Even so, Iran’s ruling elite continued to try to keep the regime’s ideology alive by advancing the national nuclear programme, sustaining the polemic against the “Great Satan” (the US), and increasing engagement in regional conflicts through proxies in Lebanon, Yemen, Syria, Iraq and elsewhere.
Over the past decade, the sway of the Vilayat-e Faqih discourse has been doubly hit by the deaths of the last remaining main actors in the 1979 Revolution and the rise of a new political generation and the emergence of new affluent and influential families, such as those of former speaker of parliament Ali Larijani and former president, the late Akbar Hashemi Rafsanjani. These families, with their wide-reaching political, economic and media networks, have little need for the state’s Islamist revolutionary rhetoric.
As the Iranian republic’s founding generation died off, they have been replaced by a class of technocrats organically linked with such powerful establishments as the Islamic Revolutionary Guard Corps (IRGC). This, too, contributed to the declining hold of ideology in the political sphere in Iran, as thinking turned more towards the definition and shaping of the future of the country in the context of new challenges both at home and in the regional environment.
Another crucial factor has been demographic: the majority of Iranians alive today were born after 1979. They were not exposed to the revolutionary ideology at its most strident and dogmatic. Nor did they witness firsthand the conflict over the imposition of the veil for women and Sharia Law in Iran. The younger the age group, the more one finds mounting disillusionment and disgruntlement at the ruling order, the restrictions on their personal liberties, and the actions of Iran’s Basij force that polices morals and suppresses demonstrations.
Indeed, among the 18 to 25 age bracket in Iran, women’s acts of protest against the veil have spread like wildfire in Tehran and other major urban centres. Increasingly, young people are openly voicing their rejection of religious interventions in their lives.
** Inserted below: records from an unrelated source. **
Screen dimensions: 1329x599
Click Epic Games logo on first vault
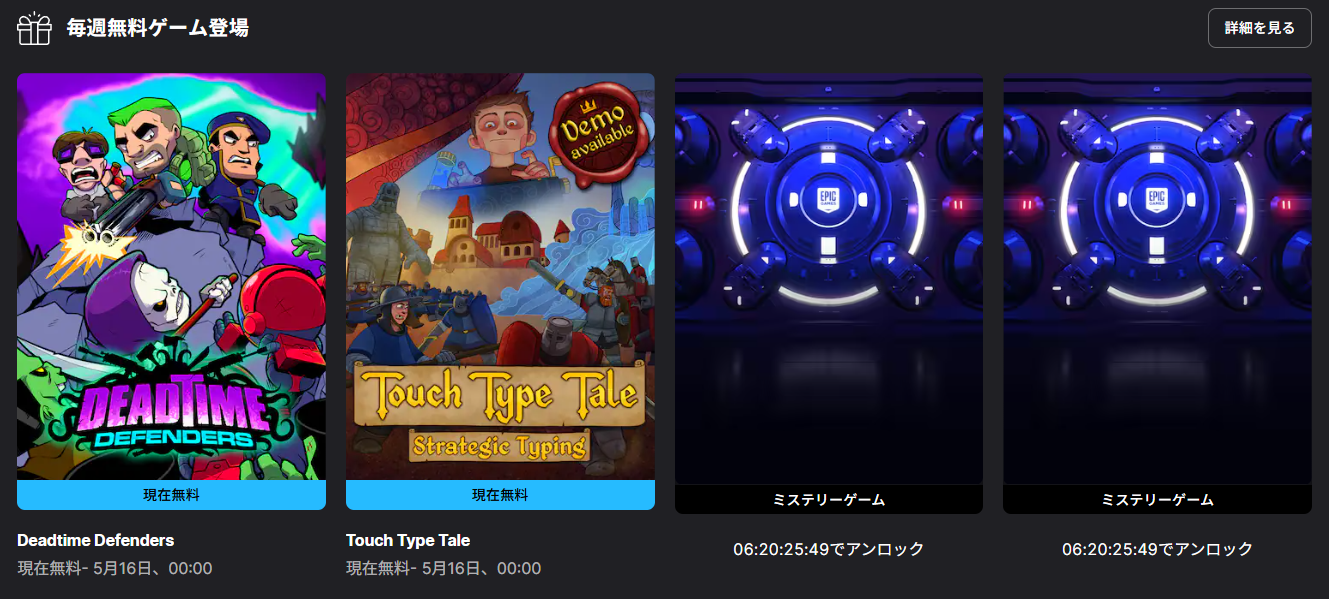coord(829,197)
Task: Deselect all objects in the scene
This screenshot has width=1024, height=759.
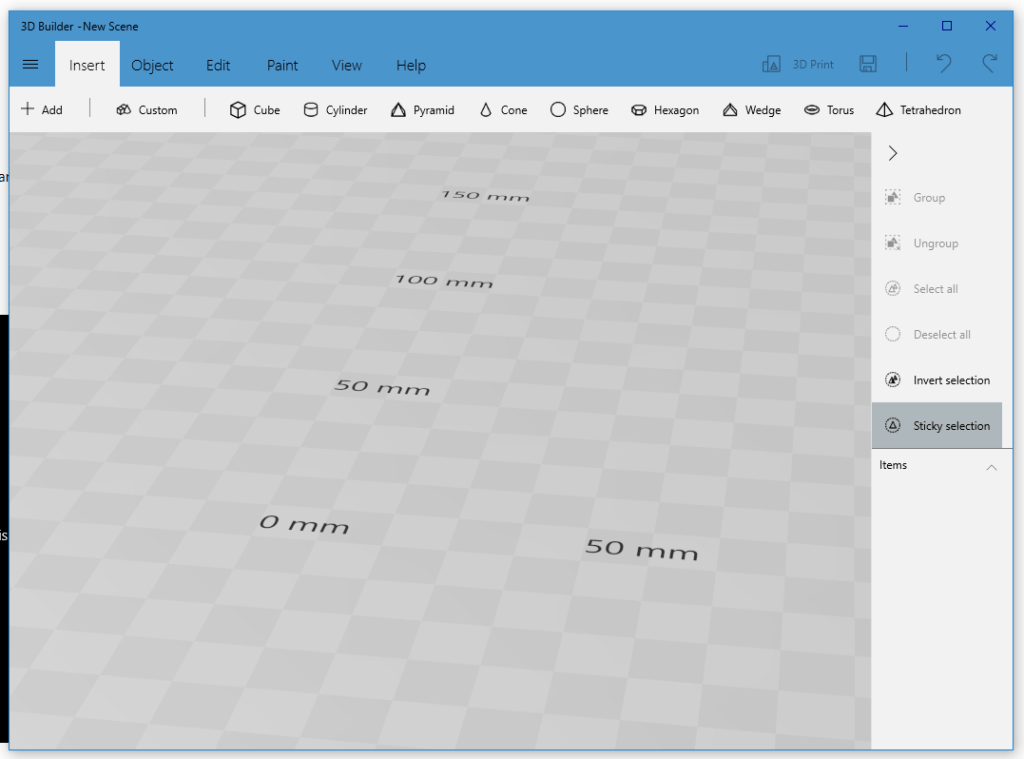Action: [937, 334]
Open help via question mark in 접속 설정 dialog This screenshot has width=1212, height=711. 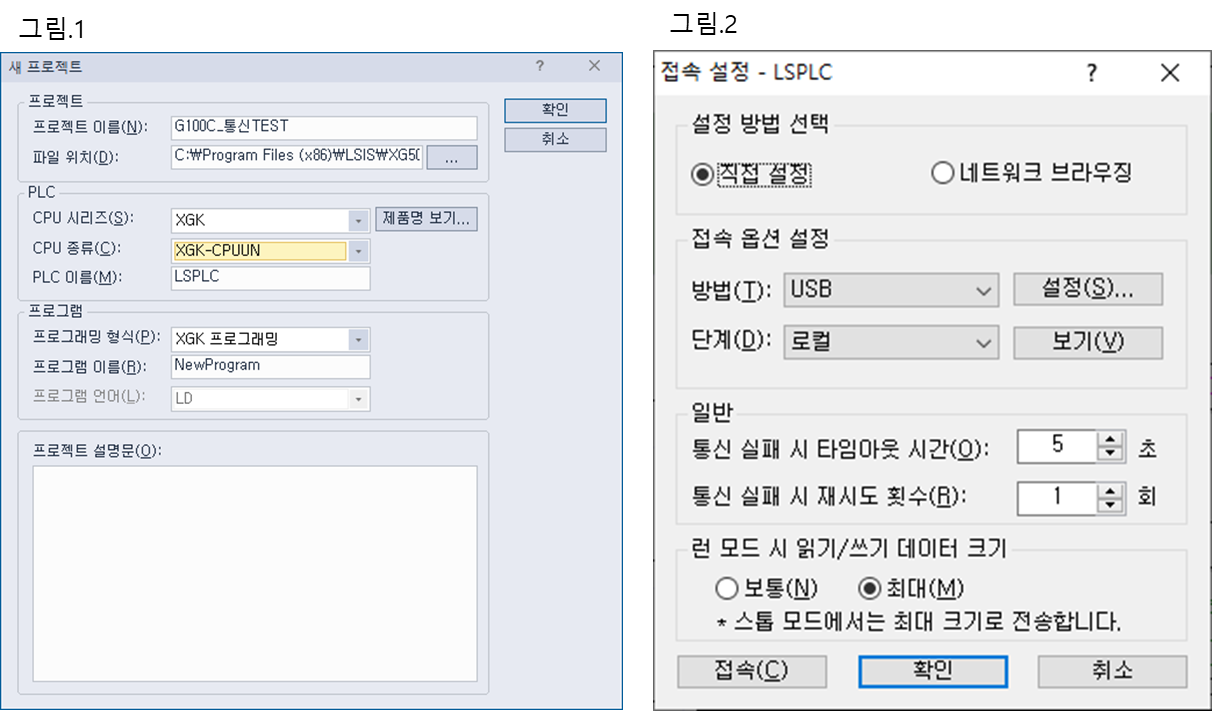(1091, 73)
The relatively freer spaces of the Internet and social-networking sites have assisted the trend.
The role and prestige of the hawza (Shia religious seminaries) have also declined in tandem with the decline in the discourse of the Iranian Revolution and the state’s theocratic ideology. These religious institutions still control enormous economic resources, but their popular influence has shrunk, especially among urban youth. Senior clerical officials complain that young people are losing their religious ardour and bemoan the shrinking queues of volunteers to work for their organisations.
As the Iranian-American writer and scholar Mehdi Khalaji has pointed out, “with Islamic ideology losing its seductive influence in Iran, the only way to prolong the regime’s life is to reform the economy.” Otherwise put, the maxim of the Egyptian scholar Mustafa Al-Labbad that understanding “the political reality of Iran will remain elusive without a grasp of aspects of Vilayat-e Faqih” has lost its force under the strains that Iranian households are facing.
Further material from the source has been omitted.